SRINAGAR, INDIA —
Government forces enforced a strict curfew in parts of Indian-controlled Kashmir on Sunday, a day after the killing of a prominent rebel commander by Indian soldiers sparked massive anti-India protests in the disputed region.
Armed police and paramilitary soldiers patrolled deserted streets and ordered residents indoors in the region's main city of Srinagar and other towns to stop the demonstrations.
Still, thousands of people assembled in the southern Tral area to take part in the funeral of the rebel leader, Sabzar Ahmed Bhat, chanting slogans calling for Kashmir's freedom from Indian rule.
There were no reports of any protests on Sunday, which marked the beginning of the Muslim fasting month of Ramadan.
After Bhat and another militant were killed in a gunbattle with soldiers on Saturday, large-scale protests and clashes erupted across the region, leaving one civilian dead and dozens of others injured.
Anti-India sentiment runs deep among Kashmir's mostly Muslim population, and most people there support the rebels' cause against Indian rule despite a decades-long military crackdown to fight the armed rebellion.
Separatist leaders who challenge India's sovereignty over Kashmir called for a general strike on Sunday and Monday.
India and Pakistan administer part of Kashmir, but both claim the territory in its entirety.
Rebel groups have been fighting since 1989 for Kashmir's independence or merger with neighboring Pakistan.

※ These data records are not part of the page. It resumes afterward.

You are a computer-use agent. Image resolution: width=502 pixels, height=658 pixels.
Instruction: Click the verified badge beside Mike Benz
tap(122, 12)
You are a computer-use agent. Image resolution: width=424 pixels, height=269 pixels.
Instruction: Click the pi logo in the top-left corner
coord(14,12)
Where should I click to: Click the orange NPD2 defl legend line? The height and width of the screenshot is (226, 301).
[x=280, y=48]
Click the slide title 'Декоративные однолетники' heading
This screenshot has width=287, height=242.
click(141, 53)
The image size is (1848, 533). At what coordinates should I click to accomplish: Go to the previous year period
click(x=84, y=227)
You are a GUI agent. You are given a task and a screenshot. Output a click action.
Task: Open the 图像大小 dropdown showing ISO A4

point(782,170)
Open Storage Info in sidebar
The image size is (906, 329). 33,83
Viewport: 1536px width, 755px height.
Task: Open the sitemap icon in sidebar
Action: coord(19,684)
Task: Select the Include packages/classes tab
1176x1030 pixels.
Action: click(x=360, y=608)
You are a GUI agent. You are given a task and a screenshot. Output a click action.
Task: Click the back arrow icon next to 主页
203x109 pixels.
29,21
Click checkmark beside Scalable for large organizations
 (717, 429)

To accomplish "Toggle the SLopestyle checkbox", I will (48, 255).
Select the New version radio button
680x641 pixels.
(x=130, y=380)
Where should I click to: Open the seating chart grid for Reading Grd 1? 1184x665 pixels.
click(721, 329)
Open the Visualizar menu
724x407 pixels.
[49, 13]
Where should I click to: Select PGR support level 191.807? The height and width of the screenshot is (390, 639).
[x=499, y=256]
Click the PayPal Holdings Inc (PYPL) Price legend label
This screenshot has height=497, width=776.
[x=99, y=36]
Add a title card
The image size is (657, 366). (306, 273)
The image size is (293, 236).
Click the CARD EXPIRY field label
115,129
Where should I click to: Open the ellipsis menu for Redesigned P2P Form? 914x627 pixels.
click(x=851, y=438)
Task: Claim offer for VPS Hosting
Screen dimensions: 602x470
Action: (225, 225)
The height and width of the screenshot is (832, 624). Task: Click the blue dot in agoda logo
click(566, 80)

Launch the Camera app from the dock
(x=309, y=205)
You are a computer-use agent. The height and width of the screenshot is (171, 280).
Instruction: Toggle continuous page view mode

Nearly 70,000 people have been killed in the fighting and the ensuing Indian crackdown. India has accused Pakistan of arming and training the rebels, which Pakistan denies.
Rebel groups have largely been suppressed by Indian forces in recent years. However, public opposition to Indian rule remains deep and is now principally expressed through street protests marked by youths hurling stones at government forces.